Hacking Drupal views and taxonomy: looking for 100% matching of terms

| drupal, geek

I’m working on a Drupal 6 site that helps match volunteers to speaking opportunities, or sessions. I use Taxonomy to keep track of the qualifications so that I can maintain the qualification hierarchy. Given a list of subject areas that a person is interested in, I need to find all sessions that match any of those subject areas. The quirk: the session must have at least one of the person’s terms, and the person must also have all the session’s terms.

Let’s say that our volunteer is interested in speaking about biology and physics. I couldn’t use a straightforward AND search. If I searched for biology AND physics, I wouldn’t get sessions for just biology. It also means I can’t use a straightforward OR search, because I shouldn’t list sessions that require both biology AND another subject the person hadn’t listed, such as chemistry.

Views didn’t seem to have a built-in way to do it. I couldn’t think of a standard-ish way to describe my challenge in order to find relevant posts on drupal.org. Content recommendation modules seemed similar, but I wasn’t familiar with any of them enough to know which one would be the closest to hack for my cross-type comparisons and 100% match requirements. So it was time to hack my Views query.

After several attempts, I settled on the approach of precalculating how many terms were associated with each session node. I created a table with the information and used the following query to populate it in my install file.

db_query("INSERT INTO {node_term_count} 
  SELECT nid, vid, count(tid) AS term_count 
  FROM {term_node} GROUP BY nid, vid");

I also used hook_nodeapi to update the table on insert, update, and delete operations.

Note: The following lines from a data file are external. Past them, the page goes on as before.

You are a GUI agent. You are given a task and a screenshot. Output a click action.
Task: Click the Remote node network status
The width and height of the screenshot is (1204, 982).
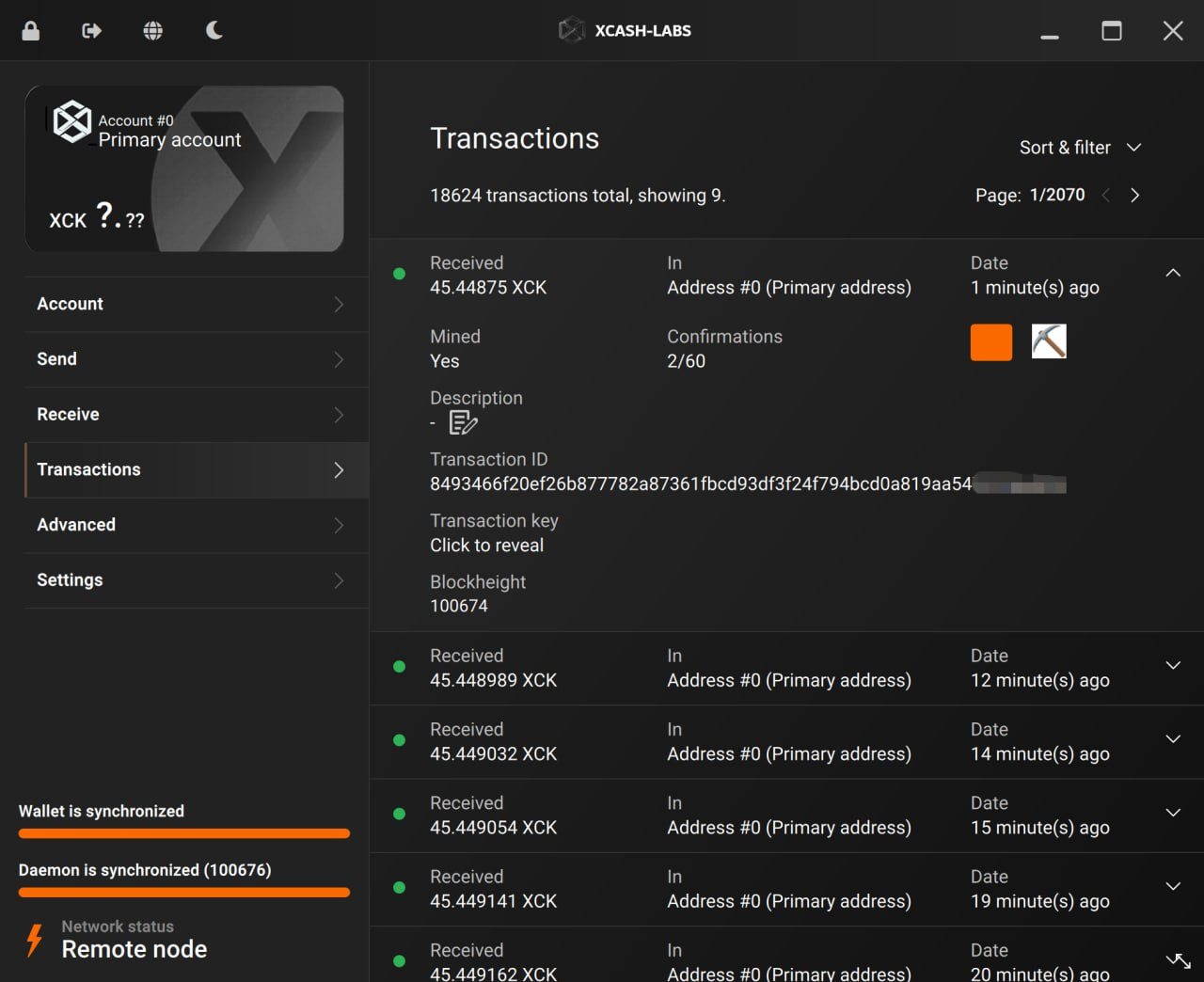tap(135, 949)
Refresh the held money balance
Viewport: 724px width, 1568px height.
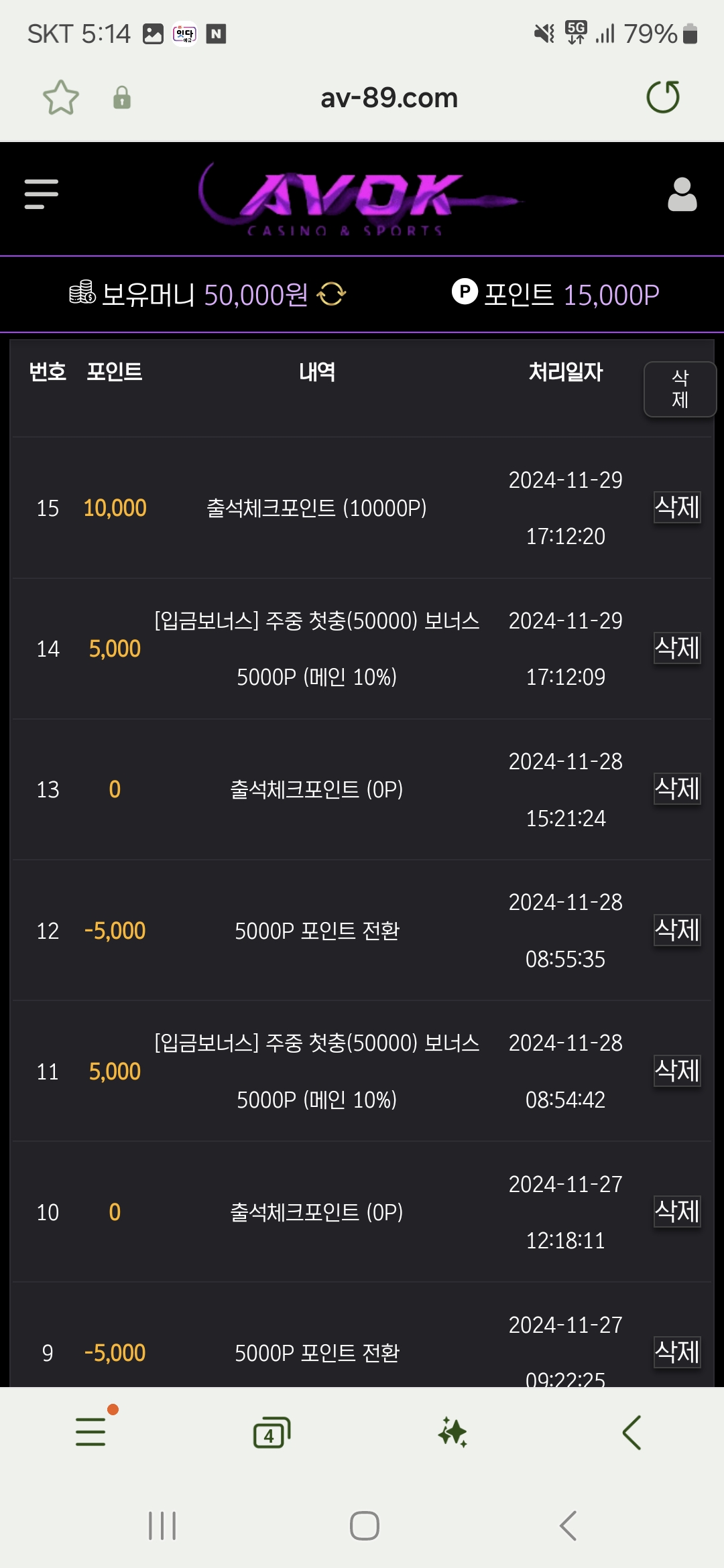click(331, 294)

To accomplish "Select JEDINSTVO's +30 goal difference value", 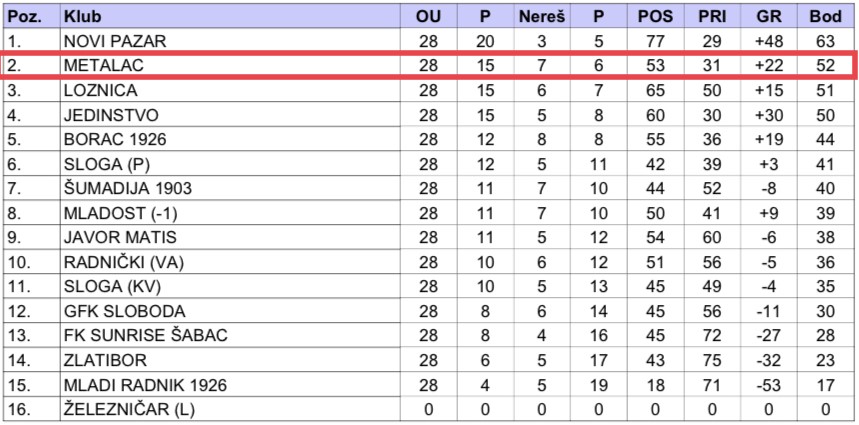I will coord(769,115).
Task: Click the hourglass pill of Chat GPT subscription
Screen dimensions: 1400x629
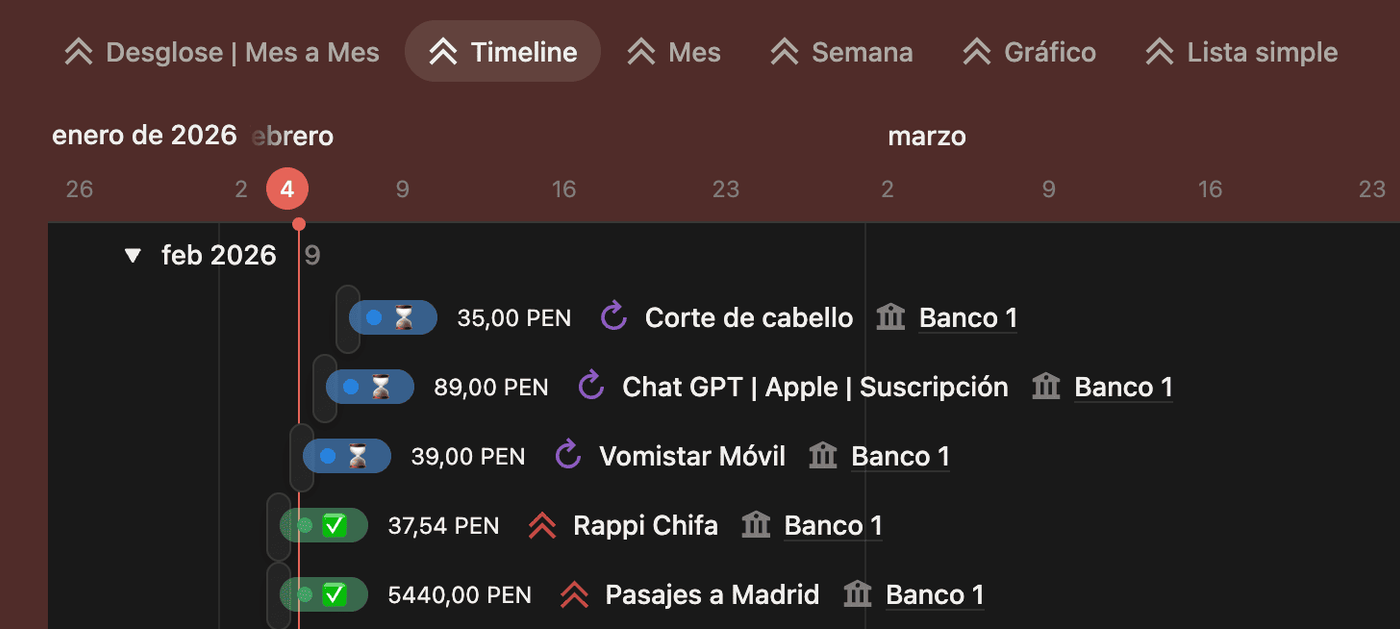Action: click(x=370, y=387)
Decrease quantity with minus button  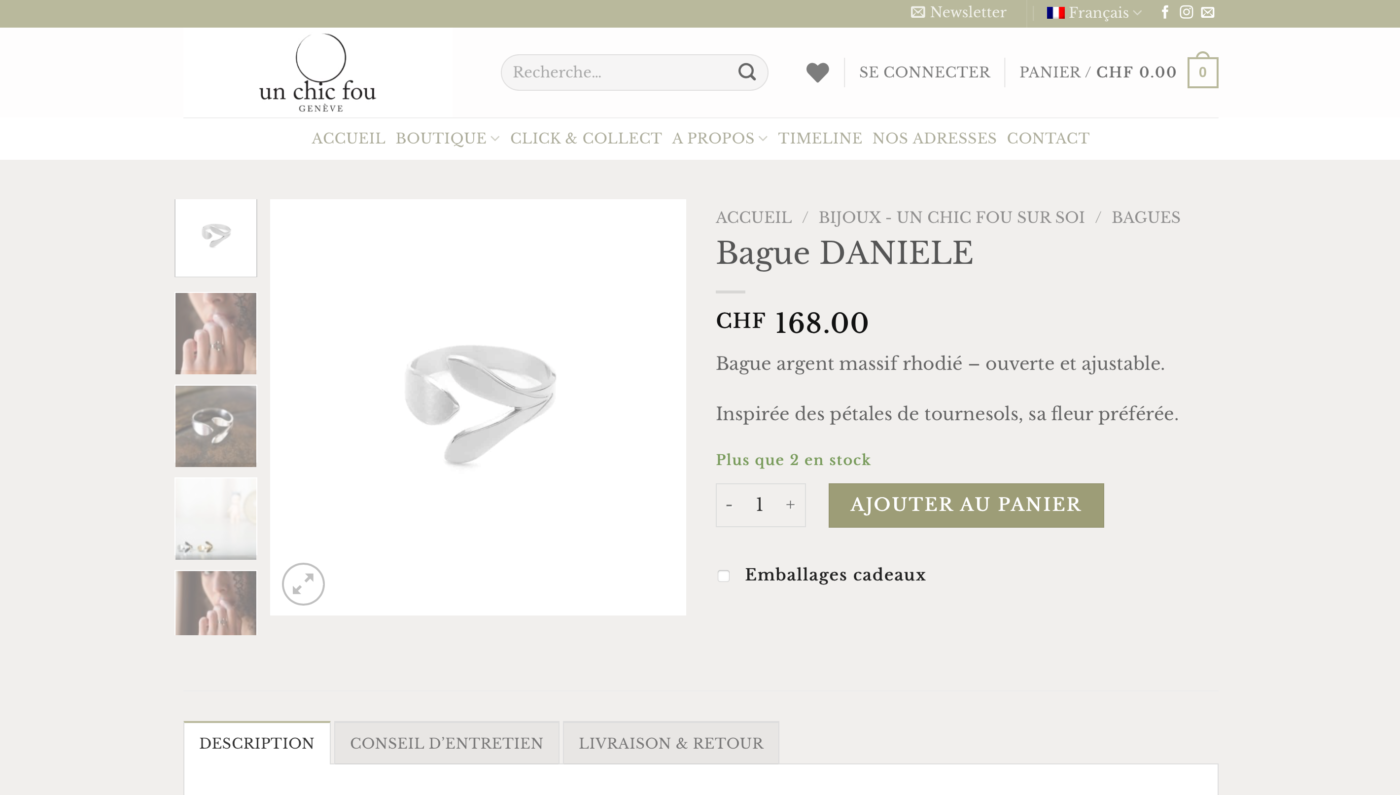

Then I started experimenting through the SQL console. I used COUNT and GROUP BY to find out how many terms the session had in common with the person. Selecting from that MySQL subquery let me filter the list to the nodes where the total number of terms equaled the number of terms the session had. I ended up with a query that looked like this:

SELECT nid, vid FROM (SELECT tns.nid, tns.vid, 
  COUNT(tns.tid) AS match_count, 
  c.term_count FROM term_node tns 
  INNER JOIN node_term_count c ON tns.vid=c.vid 
  WHERE tns.tid in (55, 56, 42, 39, 41) 
  GROUP BY tns.vid) AS result 
WHERE term_count = match_count;

When I was happy with the query, I used hook_views_pre_execute to change my $view->build_info['query'] and $view->build_info['count_query']. With all the other filters I needed, it eventually looked like this:

    $view->build_info['query'] = "SELECT * FROM (
SELECT tns.nid, tns.vid, count(tns.tid) AS match_count, c.term_count, workflow_node.sid FROM node n 
INNER JOIN term_node tns ON (n.vid=tns.vid AND n.nid=tns.nid)
LEFT JOIN workflow_node workflow_node ON n.nid = workflow_node.nid 
INNER JOIN node_term_count c ON tns.vid=c.vid
INNER JOIN content_type_session session ON (n.nid=session.nid AND n.vid=session.vid)
INNER JOIN node school_node ON (session.field_session_school_nid=school_node.nid)
INNER JOIN content_type_school school ON (school_node.nid=school.nid AND school_node.vid=school.vid)
INNER JOIN content_field_session_dates date ON (n.nid=date.nid AND n.vid=date.vid AND date.delta=0)
WHERE (n.type in ('%s')
AND workflow_node.sid=%d
AND session.field_session_request_mode_value = '%s'
AND (n.status <> %d) 
AND (DATE_FORMAT(ADDTIME(date.field_session_dates_value, SEC_TO_TIME(-14400)), '%Y-%m-%%d') >= '" . date('Y-m-d') . "')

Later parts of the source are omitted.